Wielka wojna dla Alvareza. Kontrowersyjny werdykt sędziów [VIDEO]
Saul Alvarez nowym mistrzem świata kategorii średniej organizacji IBO, WBA i WBC! Meksykanin wygrał na punkty z dotychczasowym posiadaczem tych pasów - Giennadijem Gołowkinem.
Było to drugie starcie obu pięściarzy. Rok temu sędziowie orzekli remis, choć wielu ekspertów jako zwycięzce widziało Gołowkina.
Rewanż obaj zawodnicy rozpoczęli walkę ze sporym respektem. Aktywniejszy był Gołowkin, który zaliczył większą liczbę uderzeń. Alvarez mocniej odgryzł się dopiero w drugiej rundzie, gdy po jednym z jego sierpów na twarzy Kazacha pojawiła się krew.
Kolejne rundy były bardzo wyrównane. Żaden z pięściarzy nie potrafił zaznaczyć swojej przewagi. W ósmej odsłonie do ataku przystąpił Alvarez, który zepchnął Gołowkina do głębokiej obrony. Kazach jednak przetrwał jego natarcie. Sam mocniej uderzył w dziesiątej rundzie. Po jednym z jego ciosów Alvarez zachwiał się, ale zdołał utrzymać się na nogach.

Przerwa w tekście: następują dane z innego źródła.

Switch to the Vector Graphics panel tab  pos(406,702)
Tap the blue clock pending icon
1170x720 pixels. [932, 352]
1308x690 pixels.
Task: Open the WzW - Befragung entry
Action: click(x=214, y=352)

Najbardziej efektowna była dwunasta runda, w której żaden z zawodników już nie kalkulował. Obaj dążyli do zwycięstwa przed czasem, okładali się mocnymi ciosami, ale żaden z nich nie okazał się decydujący. Zwycięzcę musieli wybrać sędziowie.
Obaj bokserzy po walce byli przekonani o swoim triumfie. Według arbitrów lepszy był jednak Alvarez. Dwóch sędziów punktowało 115-113 na jego korzyść, trzeci wskazał remis po 114. Takie orzeczenie jest szeroko komentowane. Wielu ekspertów uważa, że na dystansie dwunastu rund lepszy był Gołowkin.